Re: [RFC][PATCH] do d_instantiate/unlock_new_inode combinations safely

Al Viro <viro@xxxxxxxxxxxxxxxxxx> · Fri, 11 May 2018 01:39:01 +0100

On Fri, May 11, 2018 at 08:56:07AM +1000, Dave Chinner wrote:

> > For anything NFS-exported we do _not_ want to unlock new inode
> > before it has grown an alias; original set of fixes got the
> > ordering right, but missed the nasty complication in case of
> > lockdep being enabled - unlock_new_inode() does
> >     lockdep_annotate_inode_mutex_key(inode)
> > which can only be done before anyone gets a chance to touch
> > ->i_mutex.  Unfortunately, flipping the order and doing
> > unlock_new_inode() before d_instantiate() opens a window when
> > mkdir can race with open-by-fhandle on a guessed fhandle, leading
> > to multiple aliases for a directory inode and all the breakage
> > that follows from that.
> > 
> >     Correct solution: a new primitive (d_instantiate_new())
> > combining these two in the right order - lockdep annotate, then
> > d_instantiate(), then the rest of unlock_new_inode().  All
> > combinations of d_instantiate() with unlock_new_inode() should
> > be converted to that.
> 
> Ok, so this seems to touch only the paths that create new inodes
> (mkdir, mknod, etc). Is the lookup path that does:
> 
> 
> 	unlock_new_inode()
> 	.....
> 	d_splice_alias(inode, dentry);
> 
> OK?

Yes.  d_splice_alias()
	* will do the right thing when it runs into directory inode
that already has an alias
	* is called from ->d_lookup(), which has calling conventions
allowing to return a preexisting alias

The race in question is between mkdir() and open-by-fhandle that manages
to guess an fhandle for directory about to be created.  mkdir() side
creates a new inode, inserts it into icache (locked) and proceeds towards
unlock_new_inode()/d_instantiate().  Suppose it loses CPU right after
unlock_new_inode() and open-by-fhandle picks the inode from icache
(either having just gotten there, or finally gets woken up after having
waited for the sucker to get unlocked).  inode is valid, everything's
set up properply, so we pass it to d_obtain_alias(), which sees that
there's no exiting dentries, allocates one, rechecks, finds that there's
still nothing and proceeds to attach its new anon dentry to that inode.
Now mkdir regains CPU and does d_instantiate().  And we are fucked -
there are *two* dentries for given directory inode.

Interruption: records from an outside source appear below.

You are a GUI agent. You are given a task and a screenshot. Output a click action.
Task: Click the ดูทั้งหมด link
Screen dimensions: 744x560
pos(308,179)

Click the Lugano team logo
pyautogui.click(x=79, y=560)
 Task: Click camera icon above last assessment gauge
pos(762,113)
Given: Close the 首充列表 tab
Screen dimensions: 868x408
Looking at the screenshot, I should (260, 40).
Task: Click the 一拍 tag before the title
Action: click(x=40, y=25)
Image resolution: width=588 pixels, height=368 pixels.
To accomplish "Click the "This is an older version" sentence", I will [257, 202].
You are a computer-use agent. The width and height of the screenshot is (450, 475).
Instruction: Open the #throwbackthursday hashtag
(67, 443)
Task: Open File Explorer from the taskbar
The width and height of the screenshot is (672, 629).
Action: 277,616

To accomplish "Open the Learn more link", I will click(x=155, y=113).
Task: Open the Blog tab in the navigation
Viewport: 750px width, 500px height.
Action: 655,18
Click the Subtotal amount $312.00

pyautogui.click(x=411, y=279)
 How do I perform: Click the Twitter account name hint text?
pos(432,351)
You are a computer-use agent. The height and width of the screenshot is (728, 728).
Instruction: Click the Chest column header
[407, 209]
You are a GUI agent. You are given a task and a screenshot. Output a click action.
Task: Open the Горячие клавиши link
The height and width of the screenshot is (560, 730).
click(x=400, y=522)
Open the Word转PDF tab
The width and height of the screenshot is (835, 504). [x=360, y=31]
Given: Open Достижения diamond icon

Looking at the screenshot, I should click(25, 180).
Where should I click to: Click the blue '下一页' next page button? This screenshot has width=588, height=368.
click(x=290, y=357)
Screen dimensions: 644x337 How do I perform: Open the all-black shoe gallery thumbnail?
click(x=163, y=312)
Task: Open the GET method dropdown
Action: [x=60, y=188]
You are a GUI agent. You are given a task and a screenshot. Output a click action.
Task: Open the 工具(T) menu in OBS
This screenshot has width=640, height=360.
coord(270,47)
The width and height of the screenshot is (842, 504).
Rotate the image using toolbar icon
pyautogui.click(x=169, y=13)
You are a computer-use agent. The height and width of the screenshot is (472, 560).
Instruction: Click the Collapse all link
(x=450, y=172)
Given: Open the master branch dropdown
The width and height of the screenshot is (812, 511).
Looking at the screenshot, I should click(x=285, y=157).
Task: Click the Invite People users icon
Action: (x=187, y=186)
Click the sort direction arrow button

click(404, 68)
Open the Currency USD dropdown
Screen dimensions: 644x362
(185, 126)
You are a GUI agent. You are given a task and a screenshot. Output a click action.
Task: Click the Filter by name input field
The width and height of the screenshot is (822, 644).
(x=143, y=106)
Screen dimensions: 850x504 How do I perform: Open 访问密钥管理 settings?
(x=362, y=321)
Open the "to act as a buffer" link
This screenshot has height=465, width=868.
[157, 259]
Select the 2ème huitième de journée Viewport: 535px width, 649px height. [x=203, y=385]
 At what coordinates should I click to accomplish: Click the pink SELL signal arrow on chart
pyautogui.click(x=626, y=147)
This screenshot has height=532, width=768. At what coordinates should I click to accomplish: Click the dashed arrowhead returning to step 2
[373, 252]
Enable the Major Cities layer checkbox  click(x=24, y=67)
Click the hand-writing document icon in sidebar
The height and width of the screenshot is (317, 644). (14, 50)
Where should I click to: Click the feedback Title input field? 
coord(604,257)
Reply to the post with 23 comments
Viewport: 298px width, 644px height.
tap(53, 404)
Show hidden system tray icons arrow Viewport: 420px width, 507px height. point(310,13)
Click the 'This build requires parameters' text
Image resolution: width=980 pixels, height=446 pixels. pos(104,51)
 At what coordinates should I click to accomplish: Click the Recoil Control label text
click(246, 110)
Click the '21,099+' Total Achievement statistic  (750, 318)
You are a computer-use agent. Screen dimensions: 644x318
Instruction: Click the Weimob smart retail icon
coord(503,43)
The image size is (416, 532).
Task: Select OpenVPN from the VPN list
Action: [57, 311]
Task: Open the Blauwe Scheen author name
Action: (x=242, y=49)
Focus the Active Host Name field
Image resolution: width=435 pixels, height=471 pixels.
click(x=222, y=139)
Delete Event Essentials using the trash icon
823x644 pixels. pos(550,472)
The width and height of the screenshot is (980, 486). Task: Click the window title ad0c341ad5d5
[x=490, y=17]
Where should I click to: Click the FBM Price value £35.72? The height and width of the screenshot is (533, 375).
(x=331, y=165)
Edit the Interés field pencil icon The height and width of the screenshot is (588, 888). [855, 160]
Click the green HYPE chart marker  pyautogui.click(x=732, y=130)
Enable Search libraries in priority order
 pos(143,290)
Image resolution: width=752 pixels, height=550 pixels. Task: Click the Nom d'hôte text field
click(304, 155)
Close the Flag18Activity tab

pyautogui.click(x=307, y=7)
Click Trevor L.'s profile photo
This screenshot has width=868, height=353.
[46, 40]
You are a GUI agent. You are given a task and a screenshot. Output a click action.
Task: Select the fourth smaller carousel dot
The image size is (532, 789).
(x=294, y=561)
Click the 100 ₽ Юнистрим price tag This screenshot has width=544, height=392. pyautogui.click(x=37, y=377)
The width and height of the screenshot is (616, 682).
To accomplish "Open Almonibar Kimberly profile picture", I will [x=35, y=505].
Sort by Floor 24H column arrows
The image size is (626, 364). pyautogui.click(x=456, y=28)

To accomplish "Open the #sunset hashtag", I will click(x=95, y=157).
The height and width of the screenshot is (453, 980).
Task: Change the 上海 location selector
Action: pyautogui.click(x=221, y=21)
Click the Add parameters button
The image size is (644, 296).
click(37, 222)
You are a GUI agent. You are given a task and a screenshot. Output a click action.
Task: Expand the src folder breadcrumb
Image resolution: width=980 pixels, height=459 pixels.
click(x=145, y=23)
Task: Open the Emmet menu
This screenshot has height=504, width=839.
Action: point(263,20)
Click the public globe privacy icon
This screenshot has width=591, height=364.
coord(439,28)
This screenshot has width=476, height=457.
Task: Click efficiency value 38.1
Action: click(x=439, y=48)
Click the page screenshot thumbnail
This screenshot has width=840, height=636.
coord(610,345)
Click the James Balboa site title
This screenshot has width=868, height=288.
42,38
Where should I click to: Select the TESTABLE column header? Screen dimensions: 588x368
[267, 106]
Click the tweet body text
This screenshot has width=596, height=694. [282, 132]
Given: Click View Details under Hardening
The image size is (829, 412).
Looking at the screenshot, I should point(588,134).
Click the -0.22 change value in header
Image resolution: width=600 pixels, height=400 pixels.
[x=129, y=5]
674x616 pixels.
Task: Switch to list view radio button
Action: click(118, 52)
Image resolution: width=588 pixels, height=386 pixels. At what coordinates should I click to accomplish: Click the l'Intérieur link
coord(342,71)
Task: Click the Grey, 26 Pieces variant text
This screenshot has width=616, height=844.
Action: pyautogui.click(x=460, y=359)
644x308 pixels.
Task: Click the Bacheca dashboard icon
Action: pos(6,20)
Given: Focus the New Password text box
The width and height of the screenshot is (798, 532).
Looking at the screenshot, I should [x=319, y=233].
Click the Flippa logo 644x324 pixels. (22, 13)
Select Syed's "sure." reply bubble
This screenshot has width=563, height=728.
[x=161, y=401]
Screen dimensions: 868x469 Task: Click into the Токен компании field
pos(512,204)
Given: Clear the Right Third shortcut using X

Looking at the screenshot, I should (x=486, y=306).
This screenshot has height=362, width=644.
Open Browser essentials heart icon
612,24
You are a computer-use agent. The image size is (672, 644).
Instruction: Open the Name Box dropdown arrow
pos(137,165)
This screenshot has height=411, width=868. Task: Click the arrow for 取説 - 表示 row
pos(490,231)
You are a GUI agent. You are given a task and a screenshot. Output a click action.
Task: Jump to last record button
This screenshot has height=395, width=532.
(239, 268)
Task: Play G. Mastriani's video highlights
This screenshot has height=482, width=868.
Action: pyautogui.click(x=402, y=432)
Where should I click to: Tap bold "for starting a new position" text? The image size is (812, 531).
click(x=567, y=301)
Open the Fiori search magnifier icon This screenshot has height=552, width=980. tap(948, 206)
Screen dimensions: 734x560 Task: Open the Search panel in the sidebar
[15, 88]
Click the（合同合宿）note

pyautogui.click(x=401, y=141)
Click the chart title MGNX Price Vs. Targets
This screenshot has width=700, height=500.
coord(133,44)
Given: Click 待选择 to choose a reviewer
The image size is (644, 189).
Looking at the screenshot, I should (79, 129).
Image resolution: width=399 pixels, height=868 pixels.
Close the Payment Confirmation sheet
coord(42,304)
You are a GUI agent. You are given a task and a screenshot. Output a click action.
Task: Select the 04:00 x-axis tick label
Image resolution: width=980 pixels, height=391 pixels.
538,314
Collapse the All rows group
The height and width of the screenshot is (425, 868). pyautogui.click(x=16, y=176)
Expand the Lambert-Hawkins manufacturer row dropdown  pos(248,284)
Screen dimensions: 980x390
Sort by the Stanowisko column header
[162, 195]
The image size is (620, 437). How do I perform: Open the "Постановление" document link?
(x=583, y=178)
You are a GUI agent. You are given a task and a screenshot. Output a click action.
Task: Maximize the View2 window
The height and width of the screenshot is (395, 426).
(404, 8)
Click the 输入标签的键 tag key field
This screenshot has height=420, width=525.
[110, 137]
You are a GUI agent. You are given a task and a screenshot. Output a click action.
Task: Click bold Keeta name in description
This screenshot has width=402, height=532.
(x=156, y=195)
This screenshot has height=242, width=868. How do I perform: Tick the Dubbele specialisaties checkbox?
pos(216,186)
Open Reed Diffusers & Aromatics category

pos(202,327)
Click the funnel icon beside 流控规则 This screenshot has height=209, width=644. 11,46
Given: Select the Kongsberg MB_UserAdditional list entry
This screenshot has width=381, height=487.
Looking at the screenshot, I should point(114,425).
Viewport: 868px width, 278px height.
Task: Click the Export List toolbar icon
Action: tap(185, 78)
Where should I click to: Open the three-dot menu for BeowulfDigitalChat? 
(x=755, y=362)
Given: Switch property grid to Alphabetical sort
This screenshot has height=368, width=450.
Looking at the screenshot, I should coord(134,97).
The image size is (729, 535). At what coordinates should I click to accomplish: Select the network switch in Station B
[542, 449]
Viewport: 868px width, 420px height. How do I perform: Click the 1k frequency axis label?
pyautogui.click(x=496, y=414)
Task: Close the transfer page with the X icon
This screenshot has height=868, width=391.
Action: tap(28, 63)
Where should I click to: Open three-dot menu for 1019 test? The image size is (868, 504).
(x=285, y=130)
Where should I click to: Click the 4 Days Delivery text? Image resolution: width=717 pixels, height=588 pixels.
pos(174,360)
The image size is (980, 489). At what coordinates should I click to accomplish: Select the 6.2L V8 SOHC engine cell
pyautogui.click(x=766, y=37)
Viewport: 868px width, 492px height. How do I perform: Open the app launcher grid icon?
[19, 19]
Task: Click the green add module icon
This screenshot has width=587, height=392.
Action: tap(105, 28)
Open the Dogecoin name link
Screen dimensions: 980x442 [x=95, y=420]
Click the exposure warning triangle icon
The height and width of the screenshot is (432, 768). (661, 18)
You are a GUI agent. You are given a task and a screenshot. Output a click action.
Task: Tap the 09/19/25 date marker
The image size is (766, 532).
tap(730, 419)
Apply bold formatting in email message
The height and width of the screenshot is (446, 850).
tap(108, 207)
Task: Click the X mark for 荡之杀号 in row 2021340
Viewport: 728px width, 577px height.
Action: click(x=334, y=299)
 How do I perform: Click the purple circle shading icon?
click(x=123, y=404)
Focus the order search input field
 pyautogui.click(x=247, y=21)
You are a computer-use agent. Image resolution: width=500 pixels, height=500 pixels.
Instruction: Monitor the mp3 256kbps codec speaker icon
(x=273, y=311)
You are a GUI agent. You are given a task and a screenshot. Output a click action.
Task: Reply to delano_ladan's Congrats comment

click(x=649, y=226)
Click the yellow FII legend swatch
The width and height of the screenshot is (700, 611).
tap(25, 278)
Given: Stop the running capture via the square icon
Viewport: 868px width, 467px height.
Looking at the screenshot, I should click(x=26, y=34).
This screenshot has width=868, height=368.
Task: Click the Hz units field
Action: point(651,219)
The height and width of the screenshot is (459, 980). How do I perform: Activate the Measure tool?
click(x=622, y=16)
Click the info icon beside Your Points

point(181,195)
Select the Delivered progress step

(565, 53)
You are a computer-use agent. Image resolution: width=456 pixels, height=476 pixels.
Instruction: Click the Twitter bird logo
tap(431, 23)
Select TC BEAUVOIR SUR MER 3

The window is narrow - to have a chance to hit it you need either
to run it in a VM or have security_d_instantiate() (from d_instantiate())
to do something slow (ideally - blocking).  It's non-empty, though.

Doing it in the opposite order (as XFS does on mkdir et.al.) plugs that
window - open-by-fhandle won't get to the inode until after mkdir has
attached a dentry to it.  Then d_obtain_alias() will simply return that
dentry and we are done.  It's only d_instantiate() (or d_add()) that is
a problem - d_splice_alias() is fine, so on the lookup path we don't
need anything like that.  d_add_ci() is like d_splice_alias() in that
respect, so the lookup is OK in case-insensitive variant as well.

So it would appear that XFS doesn't need to be touched.  HOWEVER,
lockdep shite *can't* be done after something has had a chance to grab
the damn rwsem.  I really wonder if
		d_instantiate(dentry, inode);
        xfs_finish_inode_setup(cip);
doesn't lead to unpleasantness with lockdep enabled:
	xfs_finish_inode_setup() -> unlock_new_inode() ->
lockdep_annotate_inode_mutex_key() -> init_rwsem(&inode->i_rwsem)
which does wonders if something has already gotten to the inode
via that dentry and tried e.g. lock_inode() on it.